━━ Excerpt provided ━━
The last grunge-era group of musicians to still be making a consistent impact on the charts, the Foo Fighters went old school with their latest release. Frontman Dave Grohl set up a “studio” in his garage, and the band rocked out while conjuring up memories of their first two albums. Everything was done 90s style, including the music video for lead single “Rope”, which was shot without digital cameras.

94. Only By The Night – Kings of Leon

Year released: 2008
Key tracks: “Closer”, “Sex On Fire”, “Use Somebody”

One of the most polarizing albums of the decade, Only By The Night split critics right down the middle. The negative half were mostly fans of the band who felt chapped that the group took a shot at the big time (see: “sold out”), and the other half looked at the music for what it is: a sleekly produced modern rock album with some huge pop hits. Although KOL lost all of their hipster cred when “Use Somebody” started getting played on the radio, they can take solace in the fact that they took a big swing with this album and absolutely nailed it.

93. Vs. – Pearl Jam

Year released: 1993
Key tracks: “Daughter”, “Dissident”, “Elderly Woman Behind the Counter In a Small Town”

After the huge (and I mean HUGE) success of their debut album Ten, Pearl Jam was faced with the task of creating an equally-successful follow-up album. The band kept a cool head, and churned out the incredibly solid Vs. in 1993. With a more balanced record than the debut (while “Oceans” and “Garden” were low-key, they weren’t as chill as “Daughter” or “Elderly Woman”), Pearl Jam didn’t match all of the hits from Ten, but their fame grew by leaps and bounds.

92. Sigh No More – Mumford and Sons

Year released: 2009
Key tracks: “The Cave”, “Winter Winds”, “Little Lion Man”
━━━
**Set tasks:**
**A)** According to the album countdown, in what year was Pearl Jam's Vs. released?
**B)** Using the album countdown, explain why Only By The Night split critics down the middle.
**C)** Write the next part of the album countdown, picking up after its final line.
━━ Information given ━━
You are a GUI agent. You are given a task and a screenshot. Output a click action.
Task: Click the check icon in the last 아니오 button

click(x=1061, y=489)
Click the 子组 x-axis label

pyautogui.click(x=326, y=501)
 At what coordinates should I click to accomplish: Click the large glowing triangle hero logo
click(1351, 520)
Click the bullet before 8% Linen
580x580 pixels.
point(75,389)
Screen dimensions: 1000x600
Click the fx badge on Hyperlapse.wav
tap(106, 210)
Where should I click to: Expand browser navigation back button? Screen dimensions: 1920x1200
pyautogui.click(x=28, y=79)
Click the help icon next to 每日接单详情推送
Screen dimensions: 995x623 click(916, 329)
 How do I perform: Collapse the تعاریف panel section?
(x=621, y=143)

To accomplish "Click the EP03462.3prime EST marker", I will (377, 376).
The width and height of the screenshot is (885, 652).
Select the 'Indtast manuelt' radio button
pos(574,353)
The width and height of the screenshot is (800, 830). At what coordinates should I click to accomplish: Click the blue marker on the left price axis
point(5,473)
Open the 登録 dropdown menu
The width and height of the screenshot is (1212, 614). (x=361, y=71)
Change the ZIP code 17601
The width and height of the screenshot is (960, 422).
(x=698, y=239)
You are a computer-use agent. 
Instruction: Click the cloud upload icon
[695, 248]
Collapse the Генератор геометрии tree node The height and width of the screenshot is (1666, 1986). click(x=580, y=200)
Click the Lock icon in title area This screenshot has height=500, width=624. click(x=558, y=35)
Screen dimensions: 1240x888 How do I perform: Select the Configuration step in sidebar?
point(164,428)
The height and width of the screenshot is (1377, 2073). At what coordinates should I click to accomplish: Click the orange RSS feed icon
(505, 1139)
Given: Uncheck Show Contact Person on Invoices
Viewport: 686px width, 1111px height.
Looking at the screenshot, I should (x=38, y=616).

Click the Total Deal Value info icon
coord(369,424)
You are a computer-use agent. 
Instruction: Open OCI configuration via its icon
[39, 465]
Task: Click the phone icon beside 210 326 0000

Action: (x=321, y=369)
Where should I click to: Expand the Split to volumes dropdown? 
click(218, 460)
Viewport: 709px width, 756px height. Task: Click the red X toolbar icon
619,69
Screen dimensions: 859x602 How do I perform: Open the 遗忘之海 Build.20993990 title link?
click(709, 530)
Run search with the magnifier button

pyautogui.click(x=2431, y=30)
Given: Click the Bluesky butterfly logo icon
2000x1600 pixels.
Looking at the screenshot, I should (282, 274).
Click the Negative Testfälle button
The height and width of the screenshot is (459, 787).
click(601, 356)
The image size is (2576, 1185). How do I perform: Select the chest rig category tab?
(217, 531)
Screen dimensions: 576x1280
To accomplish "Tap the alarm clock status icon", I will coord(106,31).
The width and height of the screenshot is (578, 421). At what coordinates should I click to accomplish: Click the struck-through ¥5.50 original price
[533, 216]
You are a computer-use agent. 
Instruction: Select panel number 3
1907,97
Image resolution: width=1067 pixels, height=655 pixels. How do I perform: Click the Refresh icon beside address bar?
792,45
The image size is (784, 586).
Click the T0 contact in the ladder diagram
━━━
**Responses to the exercise:**
**A)** 1993

**B)** The negative half were mostly fans of Kings of Leon who felt chapped that the band took a shot at the big time. The other half judged the music for what it is: a sleekly produced modern rock album with some huge pop hits.

**C)**
Talk about confusing. If you popped this CD onto your computer, you’d think you’re listening to an old Irish dude and his sons playing banjos and kick drums. Mumford and Sons are not, in fact, related, and they are not, in fact, Irish. To clear the slate, they are four young Englishmen who make incredibly catchy (albeit similar) songs and give the listener an extraordinary happiness in his or her bones. Throw on “Little Lion Man” if you don’t know what I’m talking about.

91. Sound Of Silver – LCD Soundsystem

Year released: 2007
Key tracks: “All My Friends”, “Watch the Tapes”, “New York I Love You, But You’re Bringing Me Down”

James Murphy’s dance/punk machine hit a high note on its second-to-last record. Sound of Silver is Murphy at his finest in the studio, and “All My Friends” is one of my favorite songs on any CD, ever. The singer’s quirkiness is irrepressibly charming, and the ticks and whirrs of his backing tracks made LCD Soundsystem the premier dance band in the nation. If you want to get into this band, start with the closing track on this album.

90. American Ghetto – Portugal. The Man

Year released: 2010
Key tracks: “The Dead Dog”, “All My People”, “1000 Years”

America’s favorite Alaskan band with a period in its name struck again with a different sounding record in 2010. Since they recently made the leap to Atlantic, this will technically be remembered as their last indie record before the jump. The main reason this album is on the list instead of the others is because I don’t have full copies (somebody has to be able to help me out here…) of Waiter: You Vultures! and all those other good records. American Ghetto is still a pretty damn good listen while I wait for your help, however.

89. Incredibad – The Lonely Island

Year released: 2009
Key tracks: “Lazy Sunday”, “Ras Trent”, “Natalie’s Rap”

Apparently, Andy Samberg was no longer satisfied with just having his humorous rap songs played on Saturday Night Live, and decided to compile 19 tracks onto a major-label-pressed album. With the help of childhood friends Akiva Schaffer and Jorma Taccone (along with countless cameos from pop stars and actors), Samberg’s music sounds just as funny without the visual aids than with them.

88. Sing-A-Longs & Lullabies For The Film Curious George – Jack Johnson

Year released: 2006
Key tracks: “Upside Down”, “Broken”, “We’re Going To Be Friends”

As far as movie soundtracks go, Sing-A-Longs was one of the most successful in the history of film. Johnson grabbed a bunch of his buddies and made an album that sits as well with 3-year-olds as it does with 30-year-olds. It also spawned his biggest hit, “Upside Down”, along with the cherished White Stripes cover “We’re Going To Be Friends”.

87. Infinite – Eminem

Year released: 1996
Key tracks: “Infinite”, “It’s OK”, “313”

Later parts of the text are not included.